Con el tiempo, la Iglesia se ha ido revistiendo de todos los trajes del poder y se ha aferrado a la defensa de la tradición para defenderse de lo nuevo que nacía en el mundo, carcomiendo su poder y abriendo espacios de democracia, libertad y defensa de los derechos humanos.
Hoy la Iglesia es la más atrasada de todas las otras instituciones políticas y sociales. Mantiene aún una monarquía absoluta con el plus de la infalibilidad para el monarca.
Es la única institución que sigue discriminado a la mujer sin permitirle entrar en el sacerdocio. Hoy la mujer, en el mundo civil, puede serlo todo menos sacerdote. Lo pueden ser en otras comuniones cristianas. Hasta el judaísmo empieza a aceptarlas como rabinas en las sinagogas.
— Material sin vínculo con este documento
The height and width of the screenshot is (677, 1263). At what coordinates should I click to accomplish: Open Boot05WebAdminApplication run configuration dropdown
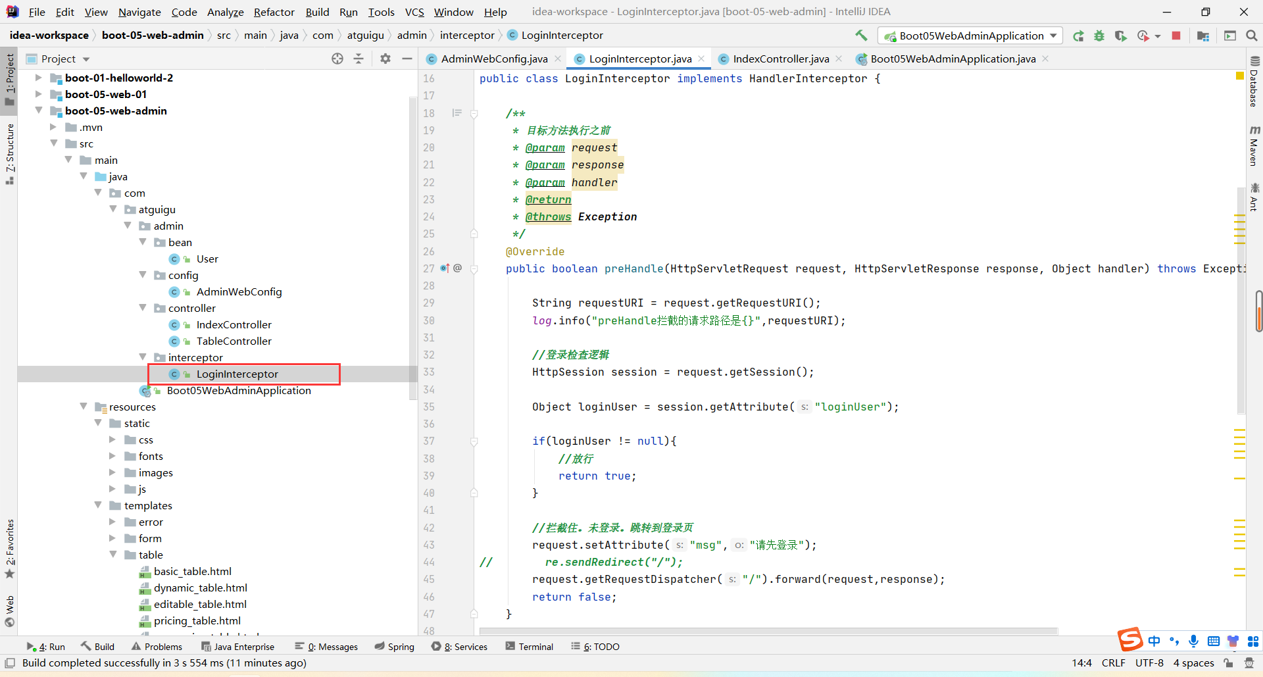point(971,36)
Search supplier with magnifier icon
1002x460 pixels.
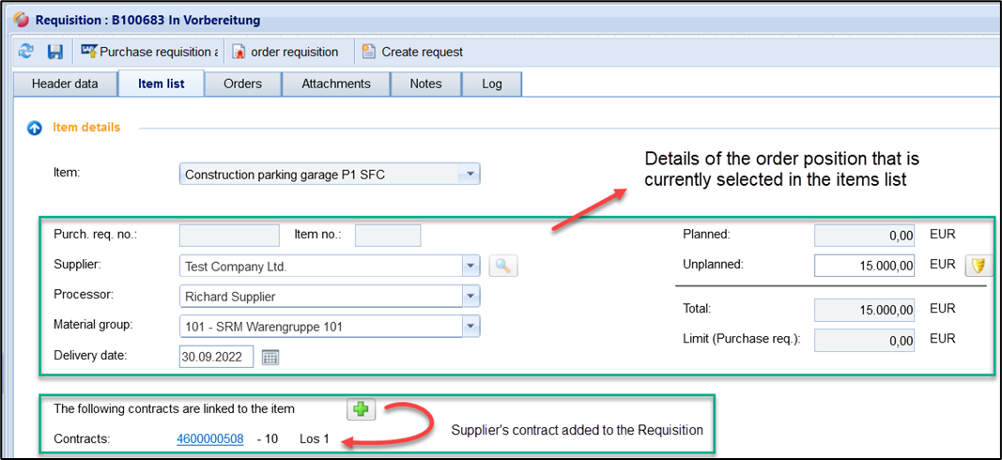(503, 267)
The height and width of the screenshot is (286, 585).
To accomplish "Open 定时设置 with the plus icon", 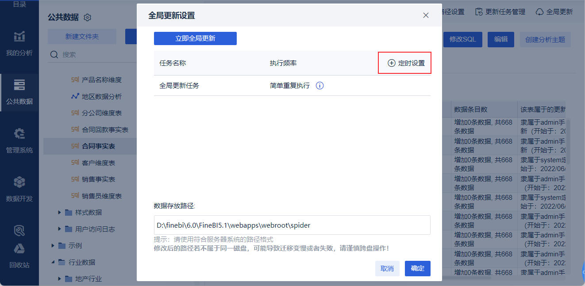I will [406, 63].
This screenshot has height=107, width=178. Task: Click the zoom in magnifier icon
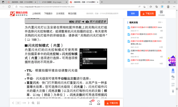click(33, 103)
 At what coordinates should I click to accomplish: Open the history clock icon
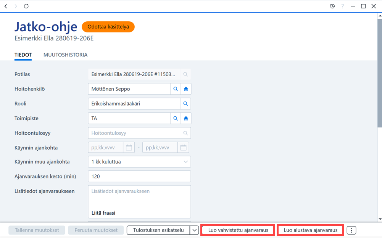[x=332, y=6]
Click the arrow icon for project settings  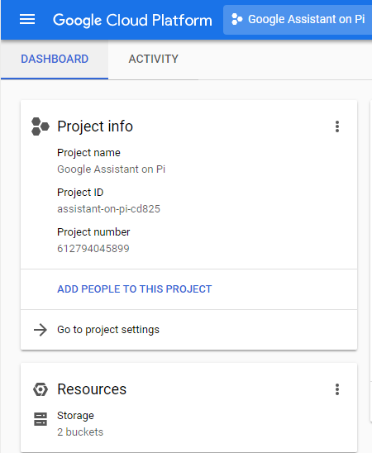tap(41, 330)
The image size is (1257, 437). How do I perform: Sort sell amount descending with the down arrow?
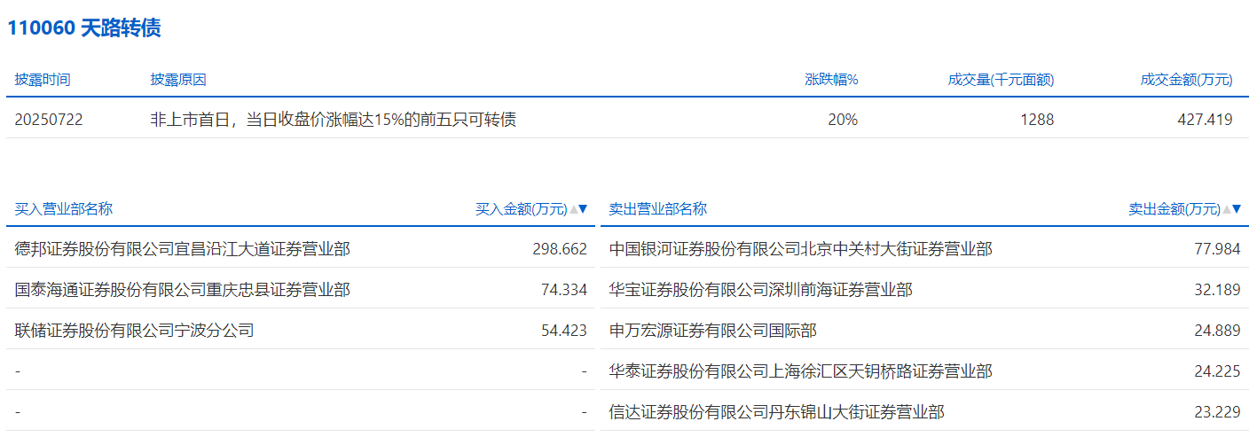pyautogui.click(x=1236, y=209)
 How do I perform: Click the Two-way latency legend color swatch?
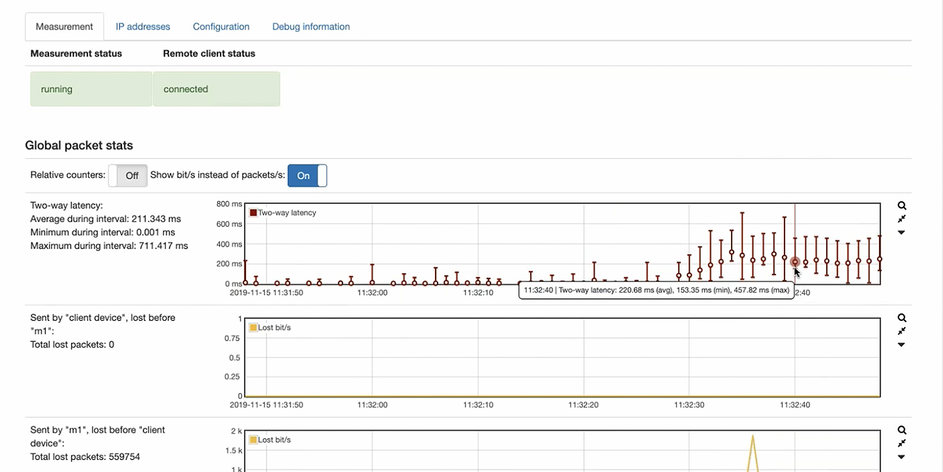[253, 213]
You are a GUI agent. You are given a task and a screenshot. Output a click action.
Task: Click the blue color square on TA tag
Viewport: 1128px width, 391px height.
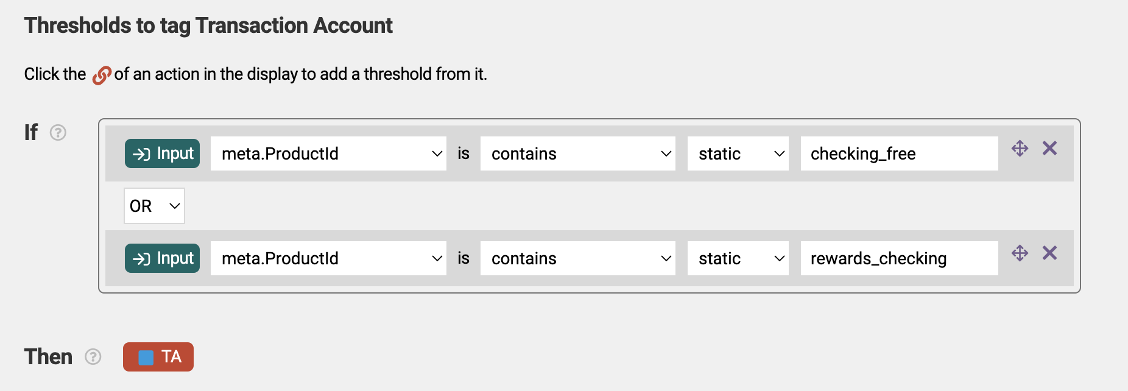pyautogui.click(x=146, y=358)
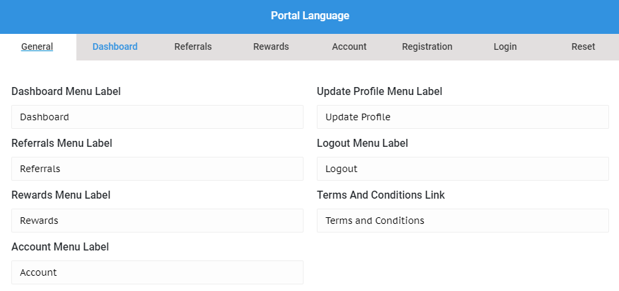The image size is (619, 291).
Task: Switch to the General tab
Action: coord(37,47)
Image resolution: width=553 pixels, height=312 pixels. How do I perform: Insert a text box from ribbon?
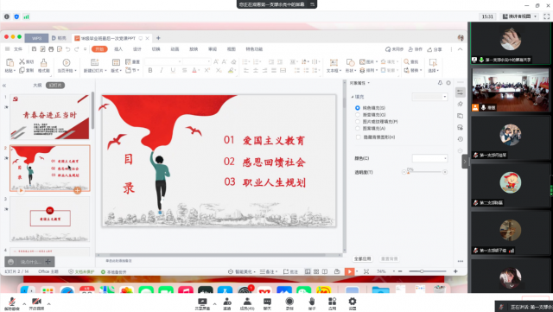(334, 63)
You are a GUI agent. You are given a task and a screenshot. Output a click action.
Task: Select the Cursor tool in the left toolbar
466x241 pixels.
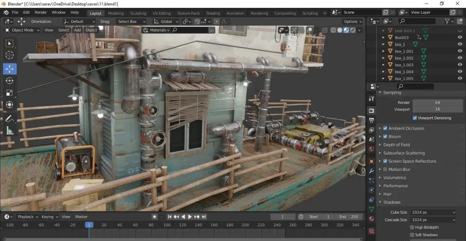10,56
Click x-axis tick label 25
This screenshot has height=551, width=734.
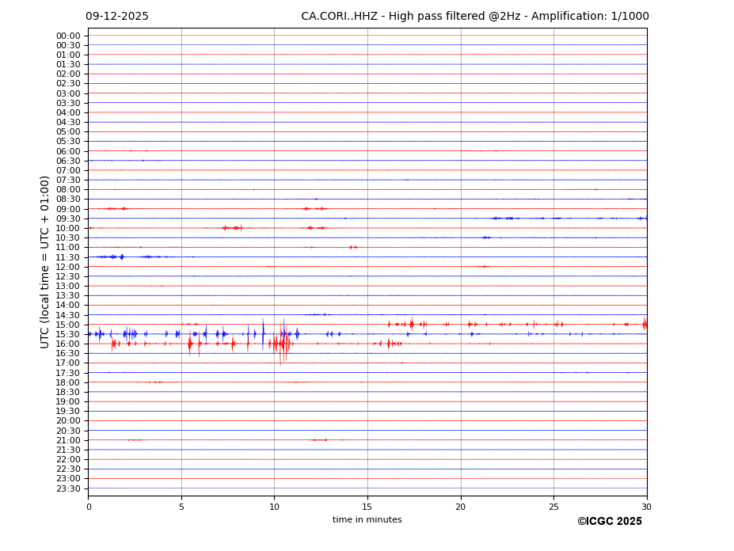click(x=553, y=507)
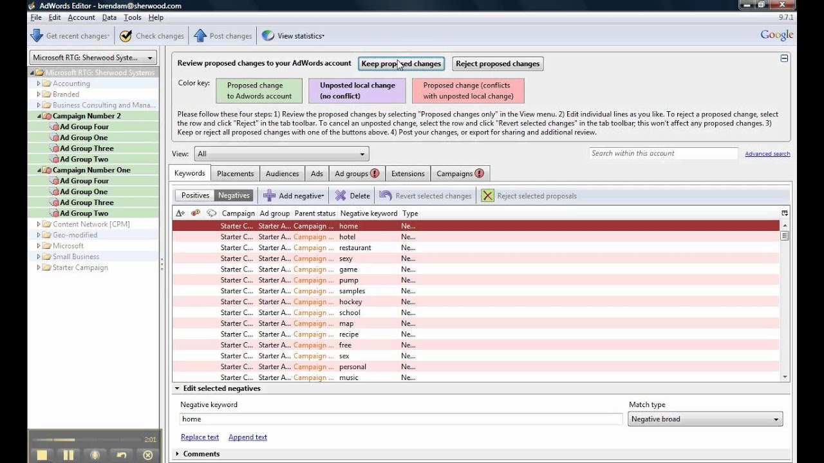
Task: Click the Add negative plus icon
Action: tap(270, 195)
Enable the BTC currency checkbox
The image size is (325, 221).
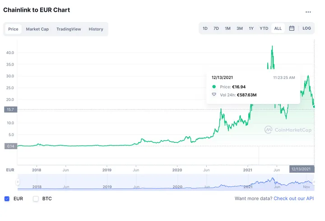(x=36, y=198)
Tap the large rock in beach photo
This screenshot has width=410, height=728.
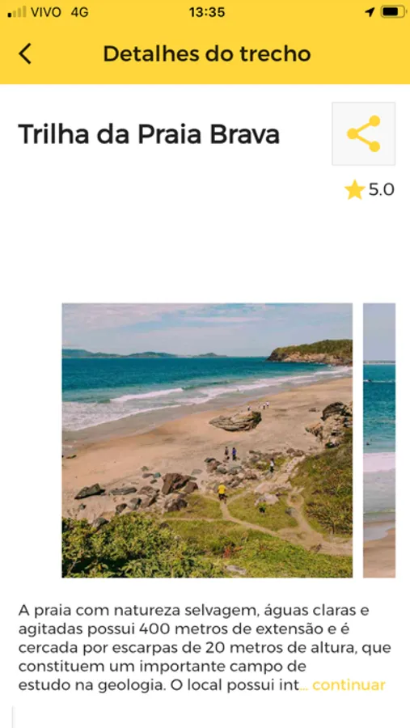tap(235, 421)
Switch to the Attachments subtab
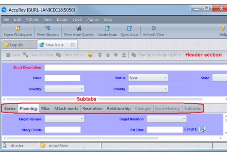Screen dimensions: 227x157 [x=66, y=108]
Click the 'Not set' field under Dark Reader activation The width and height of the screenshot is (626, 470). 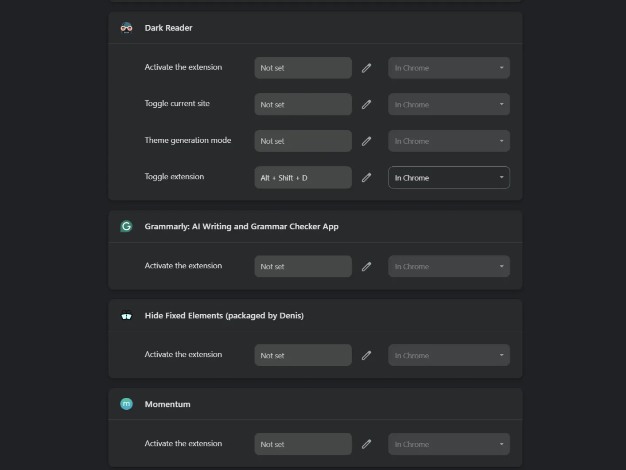(x=303, y=67)
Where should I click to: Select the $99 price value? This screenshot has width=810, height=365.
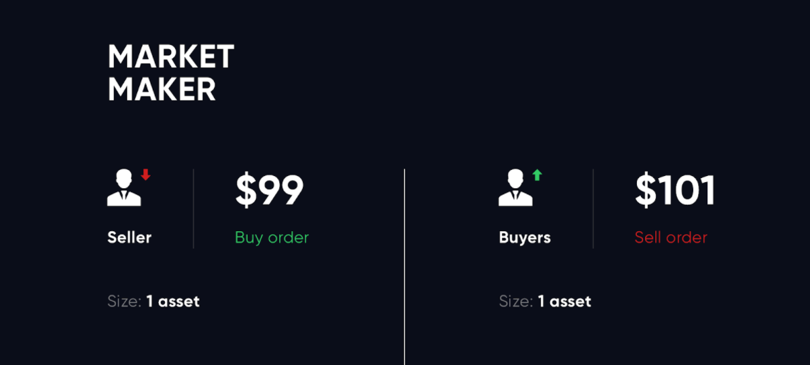point(270,191)
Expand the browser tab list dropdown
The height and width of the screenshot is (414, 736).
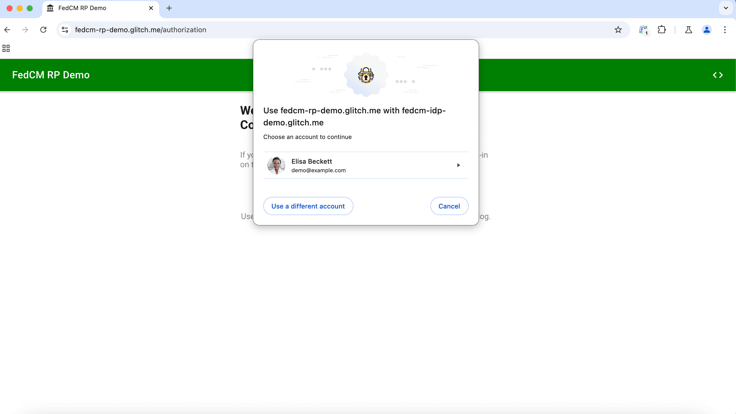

La Iglesia mantiene el tabú de su poder temporal con el papa jefe de Estado y su tentación de intervenir en los asuntos temporales. Su figura, hoy totalmente mitificada por el tiempo y los oropeles medievales que persisten en la Iglesia, es algo arcaico y que no corresponde a la tradición de la Iglesia donde existían patriarcas regionales, con poderes sobre sus iglesias, que todos se llamaban papa y que convocaban sus propios concilios y sólo en momentos de graves conflictos doctrinales o disciplinares se reunían para resolverlos.
Sin tocar un ápice la fe, y menos la fe de la primera comunidad cristiana, la Iglesia podría cambiarlo casi todo. Lo sostienen todos los teólogos modernos.
Para volver a sus orígenes, la Iglesia debería bucear más en las escrituras, que son su constitución, y menos en la teología escolástica o en los códigos del Derecho Canónico.
No acaso, después del Concilio, la mayoría de los sacerdotes que habían cursado estudios bíblicos y habían estudiado más los orígenes del cristianismo que la teodicea o el derecho eclesiástico, acabaron dejando a la Iglesia. Veían su estructura actual más como un montaje de poder operado a lo largo de los siglos que como un verdadero motor de espiritualidad y de fermento para hacer crecer la esperanza del mundo, sobre todo la de los más desesperados, la de aquella caravana de últimos que fueron la primera iglesia del profeta perturbador de sacerdotes y fariseos judíos.
El cristianismo fue fruto de una herejía, y hoy la Iglesia se atrinchera en sí misma y en sus dogmas y condena a sus mejores teólogos y biblistas bajo el miedo de fantasiosas posibles nuevas herejías.